## [WHAT THE EXERCISE ASKS]
Carry on the article about the Air France flight 447 accident, starting right after its last sentence.

Tue, Aug 25, 2009 — David Evans

Articles, Featured, Uncategorized

In the wake of the Air France flight 447 tragedy, it is becoming evident that no manufacturer, operator or regulator ever bothered examining the possible and plausible ramifications of a known failure condition that would simultaneously nullify redundancies, cripple safety systems and exceed human factors limitations – until an accident clarified the existence of these critical interrelationships.

While the foregoing sentence is a bit of a mouthful, it captures what is coming into focus in the aftermath of the 1 June loss of the Airbus A330 on a night flight from Rio de Janeiro to Paris; all 228 aboard were killed when the aircraft plunged from 35,000 feet to impact the chilly waters of the Atlantic Ocean. (See Air Safety Journal, ‘Difficulty Locating Lost Jet’s Flight Recorders Shows Need for Upgraded Technology’) During its last four minutes of flight the aircraft computer automatically transmitted a series of formatted messages indicating that a “failure cascade” was taking place.

With the benefit of hindsight and a bit of digging, five factors help to put the accident in context. First, the preliminary report of the French Bureau of Accident Investigation (BEA); second, the involvement of the U.S. National Transportation Safety Board (NTSB); third, regulatory activity of the European Aviation Safety Agency (EASA); fourth, comments from Eurocockpit, the pilots union; and fifth, a 2007 conference in which it was argued that design certification standards for external probes in icing conditions are obsolete.

Let us partake of each of these factors to understand why the loss of AF 447 was tragic, but shouldn’t be considered unique, nor a surprise.

In July, the BEA released a 70-page preliminary report of the accident in which it was plainly evident that its investigators are focusing on the pitot probes and how they feed speed information to the airplane’s computerized engine and flight control systems. The investigators are motivated by numerous precedent incidents displaying the same failure characteristics – all of which relate to a known pitot probe flaw. There are three pitot probes which input airspeed separately to three Air Data and Inertial Reference Units (ADIRU). As the preliminary report explains, “The CAS [calibrated air speed] and Mach number are the main items of speed information used by the pilots and the systems to control the aircraft.”

## [ENTRIES]
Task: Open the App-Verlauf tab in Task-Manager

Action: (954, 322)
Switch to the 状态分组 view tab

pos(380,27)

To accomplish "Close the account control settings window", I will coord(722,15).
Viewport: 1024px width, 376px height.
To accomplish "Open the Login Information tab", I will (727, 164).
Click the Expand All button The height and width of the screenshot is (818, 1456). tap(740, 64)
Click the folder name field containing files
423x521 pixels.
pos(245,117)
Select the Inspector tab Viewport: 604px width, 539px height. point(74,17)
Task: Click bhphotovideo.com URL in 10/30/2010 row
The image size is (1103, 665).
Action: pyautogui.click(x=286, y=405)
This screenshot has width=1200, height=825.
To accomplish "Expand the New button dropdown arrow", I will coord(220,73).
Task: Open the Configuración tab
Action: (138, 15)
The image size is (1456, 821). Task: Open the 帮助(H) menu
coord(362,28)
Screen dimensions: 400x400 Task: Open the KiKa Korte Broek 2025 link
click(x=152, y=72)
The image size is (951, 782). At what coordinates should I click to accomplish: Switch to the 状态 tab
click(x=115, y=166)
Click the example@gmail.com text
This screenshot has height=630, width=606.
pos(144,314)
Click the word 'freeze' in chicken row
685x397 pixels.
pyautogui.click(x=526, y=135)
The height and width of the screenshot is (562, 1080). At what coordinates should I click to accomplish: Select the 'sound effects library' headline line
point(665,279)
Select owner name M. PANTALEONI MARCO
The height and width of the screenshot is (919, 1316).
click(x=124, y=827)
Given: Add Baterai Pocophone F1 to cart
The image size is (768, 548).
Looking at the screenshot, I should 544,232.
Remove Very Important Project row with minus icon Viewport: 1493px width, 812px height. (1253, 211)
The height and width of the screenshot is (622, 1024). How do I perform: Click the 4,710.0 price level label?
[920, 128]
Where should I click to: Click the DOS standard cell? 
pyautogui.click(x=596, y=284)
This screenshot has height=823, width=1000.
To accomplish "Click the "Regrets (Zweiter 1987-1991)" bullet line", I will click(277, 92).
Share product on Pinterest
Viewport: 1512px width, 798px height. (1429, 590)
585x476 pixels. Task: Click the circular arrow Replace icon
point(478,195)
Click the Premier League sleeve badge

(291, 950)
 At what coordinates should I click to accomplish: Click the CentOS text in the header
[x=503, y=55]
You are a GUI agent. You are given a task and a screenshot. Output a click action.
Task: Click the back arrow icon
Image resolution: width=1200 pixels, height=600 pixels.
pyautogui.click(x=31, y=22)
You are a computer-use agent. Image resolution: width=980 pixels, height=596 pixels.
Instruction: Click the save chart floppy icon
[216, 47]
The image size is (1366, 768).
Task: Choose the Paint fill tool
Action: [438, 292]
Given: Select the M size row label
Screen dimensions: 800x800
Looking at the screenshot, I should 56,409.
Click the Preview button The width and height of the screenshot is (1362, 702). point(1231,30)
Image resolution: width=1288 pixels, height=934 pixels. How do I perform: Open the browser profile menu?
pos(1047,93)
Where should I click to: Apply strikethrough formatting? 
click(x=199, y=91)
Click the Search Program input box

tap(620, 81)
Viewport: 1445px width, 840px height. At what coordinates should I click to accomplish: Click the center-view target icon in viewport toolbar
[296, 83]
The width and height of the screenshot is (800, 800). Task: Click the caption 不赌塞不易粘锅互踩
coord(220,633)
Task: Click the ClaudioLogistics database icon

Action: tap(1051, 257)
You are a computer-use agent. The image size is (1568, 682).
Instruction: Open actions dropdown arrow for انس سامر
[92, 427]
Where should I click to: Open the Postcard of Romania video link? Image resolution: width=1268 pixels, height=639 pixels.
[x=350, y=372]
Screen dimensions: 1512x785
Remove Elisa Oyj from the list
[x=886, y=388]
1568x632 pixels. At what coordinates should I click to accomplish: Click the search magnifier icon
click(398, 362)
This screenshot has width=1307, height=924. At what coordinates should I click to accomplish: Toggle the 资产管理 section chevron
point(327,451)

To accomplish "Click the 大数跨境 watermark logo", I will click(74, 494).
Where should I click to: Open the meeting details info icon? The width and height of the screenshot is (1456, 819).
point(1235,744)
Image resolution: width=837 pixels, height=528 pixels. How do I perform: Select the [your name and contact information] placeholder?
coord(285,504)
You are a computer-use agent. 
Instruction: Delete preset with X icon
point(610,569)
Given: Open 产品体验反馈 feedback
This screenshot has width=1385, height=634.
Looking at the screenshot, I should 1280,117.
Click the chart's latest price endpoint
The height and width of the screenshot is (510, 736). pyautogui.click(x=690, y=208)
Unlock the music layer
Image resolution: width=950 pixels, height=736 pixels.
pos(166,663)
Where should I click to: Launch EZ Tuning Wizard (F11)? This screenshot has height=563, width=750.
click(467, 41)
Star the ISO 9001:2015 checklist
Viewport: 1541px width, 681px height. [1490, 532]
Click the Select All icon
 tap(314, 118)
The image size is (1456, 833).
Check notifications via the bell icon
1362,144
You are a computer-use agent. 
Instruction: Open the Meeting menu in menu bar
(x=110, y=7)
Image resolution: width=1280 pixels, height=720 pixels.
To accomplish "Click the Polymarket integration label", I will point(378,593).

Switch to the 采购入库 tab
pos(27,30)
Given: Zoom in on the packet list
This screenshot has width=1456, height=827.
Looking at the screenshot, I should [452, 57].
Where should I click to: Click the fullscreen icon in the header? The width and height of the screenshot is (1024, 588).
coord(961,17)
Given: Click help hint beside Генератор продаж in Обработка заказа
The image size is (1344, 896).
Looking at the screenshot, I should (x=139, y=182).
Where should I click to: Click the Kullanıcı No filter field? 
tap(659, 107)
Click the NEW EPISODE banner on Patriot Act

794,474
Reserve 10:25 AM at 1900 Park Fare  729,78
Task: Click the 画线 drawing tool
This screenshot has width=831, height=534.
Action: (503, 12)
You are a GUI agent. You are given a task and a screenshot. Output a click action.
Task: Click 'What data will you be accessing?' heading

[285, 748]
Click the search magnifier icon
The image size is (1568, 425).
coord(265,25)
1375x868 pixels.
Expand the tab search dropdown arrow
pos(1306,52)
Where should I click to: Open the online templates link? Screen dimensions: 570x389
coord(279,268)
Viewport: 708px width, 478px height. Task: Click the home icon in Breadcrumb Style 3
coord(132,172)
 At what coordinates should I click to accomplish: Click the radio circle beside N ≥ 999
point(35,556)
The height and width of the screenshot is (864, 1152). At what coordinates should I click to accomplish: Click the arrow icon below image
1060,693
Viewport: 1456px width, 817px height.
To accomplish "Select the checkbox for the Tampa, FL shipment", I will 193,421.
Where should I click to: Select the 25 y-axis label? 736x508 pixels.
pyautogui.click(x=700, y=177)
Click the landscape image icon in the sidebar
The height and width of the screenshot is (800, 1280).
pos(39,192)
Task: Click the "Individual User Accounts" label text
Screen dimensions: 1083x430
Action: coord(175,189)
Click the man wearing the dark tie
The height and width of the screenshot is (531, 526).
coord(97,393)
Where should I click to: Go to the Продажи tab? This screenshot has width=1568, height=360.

## [EXPECTED ANSWER]
The three speed information systems supposedly function independently of each other. The “Captain’s” pitot feeds ADIRU 1, the “First Officer’s” probe supplies ADIRU 2 and the “Standby” probe inputs to ADIRU 3. If a deviation in “polled” speed value is detected, a fault message is generated by ACARS (Aircraft Communications Addressing and Reporting System). This message is automatically transmitted to the Air France maintenance center, but not necessarily to the crew. The crew, however, receives a variety of consonant messages on their ECAM (Electronic Centralized Aircraft Monitoring) screen, indicating, among other things, that the airplane was switching to its Alternate flight control law and that the autopilot and engine autothrust had disconnected.

Position of pitot tubes on the A330. The probes are fitted with drains, allowing for the removal of water, and they are fitted with an electrical heating system designed to prevent the drains from icing up.

Position of pitot tubes on the A330. The probes are fitted with drains, allowing for the removal of water, and they are fitted with an electrical heating system designed to prevent the drains from icing up.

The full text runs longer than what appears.